[begin SOURCE TEXT]
The µmboxes analyze the IoT device traffic for cyber attacks. The platform itself detects and synthesizes the devices’ physical-state variables, an ability that can monitor for kinetic attacks. For example, if it’s after business hours, a motion sensor reports movement, and the lights report being off, Kalki can see those combined states as a potential physical intrusion and alert a human operator.

Adding a new device model to a network requires a human Kalki developer to research the device’s vulnerabilities, understand its application programming interface (API), and create new µmboxes. “In theory, that’s something that an agency could do themselves,” said Echeverría. “We’ve tried to make the platform also very well documented, user-friendly, and very simple to be extended.” Future research may seek to partially automate this manual process by using artificial intelligence and machine learning to research devices and build custom security policies.
[end SOURCE TEXT]
[begin PROVIDED MATERIAL]
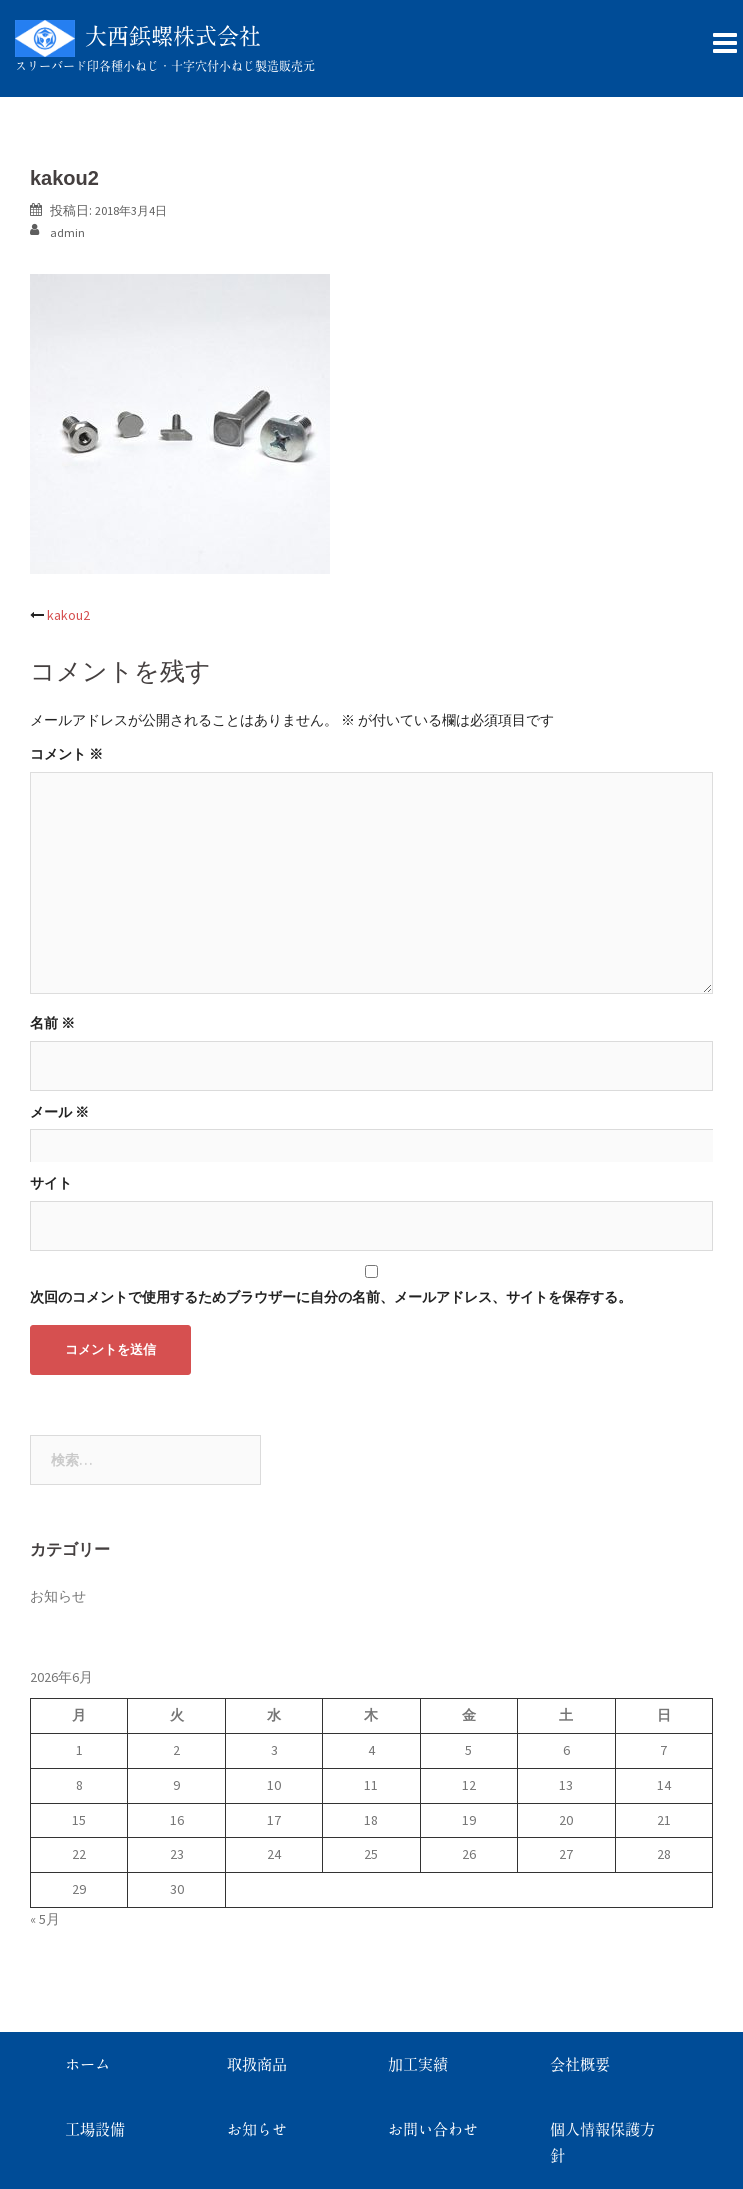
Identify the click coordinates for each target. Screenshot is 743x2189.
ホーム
[end PROVIDED MATERIAL]
GOAL A => According to the Kalki passage, what could future research use to partially automate the manual process of adding a new device model?
GOAL B => List every step the Kalki passage says a human developer must take to add a new device model to a network.
GOAL C => Repeat word for word the part of the Kalki passage that opens with the words containing "The µmboxes analyze" and closes with "a human operator.".

COMPLETE ANSWER A => Artificial intelligence and machine learning.

COMPLETE ANSWER B =>
- Research the device's vulnerabilities
- Understand its application programming interface (API)
- Create new µmboxes

COMPLETE ANSWER C =>
The µmboxes analyze the IoT device traffic for cyber attacks. The platform itself detects and synthesizes the devices’ physical-state variables, an ability that can monitor for kinetic attacks. For example, if it’s after business hours, a motion sensor reports movement, and the lights report being off, Kalki can see those combined states as a potential physical intrusion and alert a human operator.